Written exercise A:
Please quote the rows below word for word, from the line with "Task: Select the callout labelled 34" through the end of the rows.

Text section:
============================================================

7.7 KiB
7.7 KiB
🚀 Quick Start: Deploy Monitoring to Production
Time to deploy: ~15 minutes
Step 1: Update Secrets (5 min)
cd infrastructure/kubernetes/base/components/monitoring
# 1. Generate strong passwords
GRAFANA_PASS=$(openssl rand -base64 32)
echo "Grafana Password: $GRAFANA_PASS" > ~/SAVE_THIS_PASSWORD.txt
# 2. Edit secrets.yaml and replace:
# - CHANGE_ME_IN_PRODUCTION (Grafana password)
# - SMTP settings (your email server)
# - PostgreSQL connection string (your DB)
nano secrets.yaml
Required Changes in secrets.yaml:
# Line 13: Change Grafana password
admin-password: "YOUR_STRONG_PASSWORD_HERE"
# Lines 30-33: Update SMTP settings
smtp-host: "smtp.gmail.com:587"
smtp-username: "your-alerts@yourdomain.com"
smtp-password: "YOUR_SMTP_PASSWORD"
smtp-from: "alerts@yourdomain.com"
# Line 49: Update PostgreSQL connection
data-source-name: "postgresql://USER:PASSWORD@postgres.bakery-ia:5432/bakery?sslmode=require"
Step 2: Update Alert Email Addresses (2 min)
# Edit alertmanager.yaml to set your team's email addresses
nano alertmanager.yaml
# Update these lines (search for @yourdomain.com):
# - Line 93: to: 'alerts@yourdomain.com'
# - Line 101: to: 'critical-alerts@yourdomain.com,oncall@yourdomain.com'
# - Line 116: to: 'alerts@yourdomain.com'
# - Line 125: to: 'alert-system-team@yourdomain.com'
# - Line 134: to: 'database-team@yourdomain.com'
# - Line 143: to: 'infra-team@yourdomain.com'
Step 3: Deploy to Production (3 min)

============================================================

Available data:
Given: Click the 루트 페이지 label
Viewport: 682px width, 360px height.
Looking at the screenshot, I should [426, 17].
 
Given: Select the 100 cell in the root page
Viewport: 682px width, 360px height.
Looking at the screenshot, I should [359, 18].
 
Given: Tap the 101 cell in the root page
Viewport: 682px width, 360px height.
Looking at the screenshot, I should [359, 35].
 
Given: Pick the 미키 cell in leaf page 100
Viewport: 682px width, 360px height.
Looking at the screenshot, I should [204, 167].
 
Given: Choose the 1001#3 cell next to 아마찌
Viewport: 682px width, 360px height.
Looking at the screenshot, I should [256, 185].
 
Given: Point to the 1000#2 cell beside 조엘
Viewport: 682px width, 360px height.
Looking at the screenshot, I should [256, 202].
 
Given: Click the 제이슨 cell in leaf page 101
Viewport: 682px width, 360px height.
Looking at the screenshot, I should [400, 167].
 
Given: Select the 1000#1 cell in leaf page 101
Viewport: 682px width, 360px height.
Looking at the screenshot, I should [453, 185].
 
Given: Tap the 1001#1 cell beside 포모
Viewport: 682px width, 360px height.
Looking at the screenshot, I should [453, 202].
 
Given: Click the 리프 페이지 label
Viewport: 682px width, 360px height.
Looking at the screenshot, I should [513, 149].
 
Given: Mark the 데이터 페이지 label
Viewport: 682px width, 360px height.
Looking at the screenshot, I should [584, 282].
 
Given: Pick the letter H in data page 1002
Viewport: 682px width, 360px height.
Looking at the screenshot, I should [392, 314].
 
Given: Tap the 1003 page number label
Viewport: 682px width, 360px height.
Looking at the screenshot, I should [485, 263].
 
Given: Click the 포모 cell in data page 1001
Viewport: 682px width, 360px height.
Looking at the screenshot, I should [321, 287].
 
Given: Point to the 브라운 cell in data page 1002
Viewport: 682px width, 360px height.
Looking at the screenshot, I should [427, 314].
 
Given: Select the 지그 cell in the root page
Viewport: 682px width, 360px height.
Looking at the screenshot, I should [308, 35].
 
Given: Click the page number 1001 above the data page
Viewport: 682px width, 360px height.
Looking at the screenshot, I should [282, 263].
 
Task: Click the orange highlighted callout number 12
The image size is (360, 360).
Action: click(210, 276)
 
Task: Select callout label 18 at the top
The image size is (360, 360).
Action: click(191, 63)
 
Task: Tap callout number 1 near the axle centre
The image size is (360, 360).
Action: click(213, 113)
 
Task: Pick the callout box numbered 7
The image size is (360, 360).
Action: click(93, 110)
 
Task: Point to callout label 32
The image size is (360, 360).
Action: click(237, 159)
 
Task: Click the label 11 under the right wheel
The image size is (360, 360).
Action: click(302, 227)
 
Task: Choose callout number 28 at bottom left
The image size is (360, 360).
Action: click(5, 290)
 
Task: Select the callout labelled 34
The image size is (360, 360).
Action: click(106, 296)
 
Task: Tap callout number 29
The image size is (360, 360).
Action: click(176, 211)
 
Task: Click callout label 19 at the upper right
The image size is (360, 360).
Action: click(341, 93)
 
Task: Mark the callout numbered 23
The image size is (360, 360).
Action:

============================================================

Written exercise B:
Print the passage of the monitoring deployment guide from "nano secrets.yaml" to "Addresses (2 min)" word for word.

Result A:
Task: Select the callout labelled 34
The image size is (360, 360).
Action: click(106, 296)
 
Task: Tap callout number 29
The image size is (360, 360).
Action: click(176, 211)
 
Task: Click callout label 19 at the upper right
The image size is (360, 360).
Action: click(341, 93)
 
Task: Mark the callout numbered 23
The image size is (360, 360).
Action:

Result B:
nano secrets.yaml
Required Changes in secrets.yaml:
# Line 13: Change Grafana password
admin-password: "YOUR_STRONG_PASSWORD_HERE"
# Lines 30-33: Update SMTP settings
smtp-host: "smtp.gmail.com:587"
smtp-username: "your-alerts@yourdomain.com"
smtp-password: "YOUR_SMTP_PASSWORD"
smtp-from: "alerts@yourdomain.com"
# Line 49: Update PostgreSQL connection
data-source-name: "postgresql://USER:PASSWORD@postgres.bakery-ia:5432/bakery?sslmode=require"
Step 2: Update Alert Email Addresses (2 min)